Question

A carpet of mass $M$, made of an extensible material is rolled along its length in the form of a cylinder of radius $R$ and kept on a rough floor. If the carpet is unrolled, without sliding to a radius $\dfrac{R}{2}$, the decrease in potential energy is
\[\begin{align}
  & A.\dfrac{1}{2}MgR \\
 & B.\dfrac{7}{8}MgR \\
 & C.\dfrac{5}{8}MgR \\
 & D.\dfrac{3}{4}MgR \\
\end{align}\]

Answer 1

Hint: We know that potential energy is energy possessed by an object due to its position. To find the change in the potential energy, we need to calculate the individual energies of the cylindrical carpet and the carpet on the floor. Then calculating the difference between the both gives the change in the potential energy.

Formula used:
$P.E=mgh$, where \[P.E\] is the potential energy of a body with mass $m$ which is at a height $h$ from the ground and $g$ is acceleration due to gravity.

Complete step-by-step answer:
Given that the cylinder of carpet of mass $M$ and radius $R$ is rolled on the floor to give a radius $\dfrac{R}{2}$.
Let us assume that the density of the carpet is given as $\rho$ then, since the same cylinder is rolled to a radius$\dfrac{R}{2}$, the density of the carpet on the floor is also $\rho$ .
Then, equating the densities, we get $\dfrac{M}{\pi R^{2}}=\dfrac{m}{\pi \left(\dfrac{R}{2}\right)^{2}}$
Then, we see that $m=\dfrac{M}{4}$
Now potential energy is given as $P.E=mgh$, here the radius of the carpet will give the height of the carpet.
Then, the potential energy when the carpet is kept as a cylinder is given as $P.E_{1}=MgR$
Similarly, the potential energy when the carpet when unrolled on the floor is given as $P.E_{2}=mg\dfrac{R}{2}=g\cdot\dfrac{M}{4}\cdot\dfrac{R}{2}=\dfrac{MgR}{8}$
Then the difference in potential energy is given as $\Delta P.E=P.E_{2}-P.E_{1}$
Substituting, we get $\Delta P.E=\dfrac{MgR}{8}-MgR=\dfrac{7}{8}MgR$
Hence the answer is option \[B.\dfrac{7}{8}MgR\]

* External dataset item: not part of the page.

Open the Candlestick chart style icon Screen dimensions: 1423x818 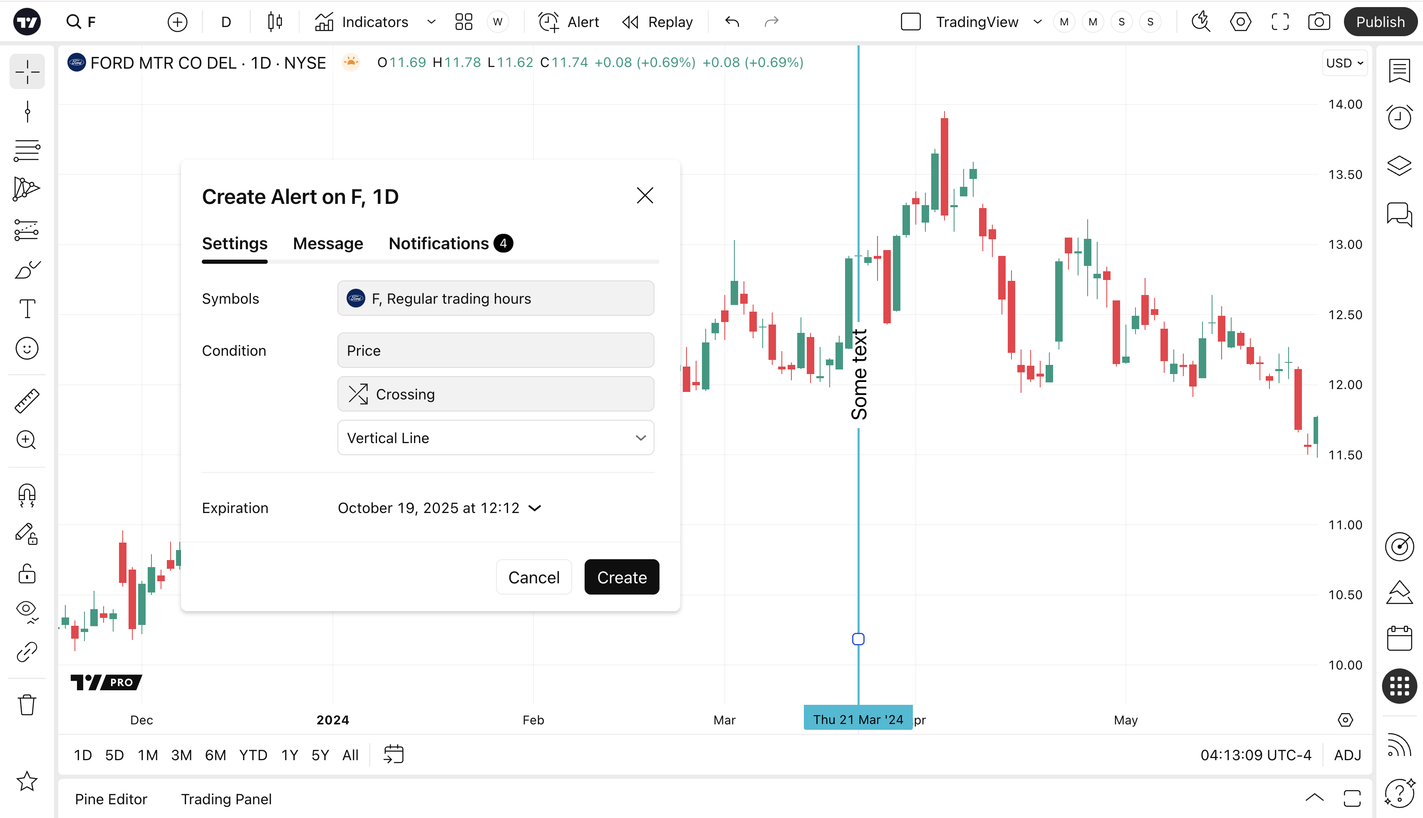coord(275,22)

So, the correct answer is “Option B”.

Note: The initial potential energy is straight forward. Clearly, here the radius or the height of the carpet varies when it is rolled on the floor. But the density of the carpet is a constant. Since density depends on mass, then we can find the new mass and then the new potential energy.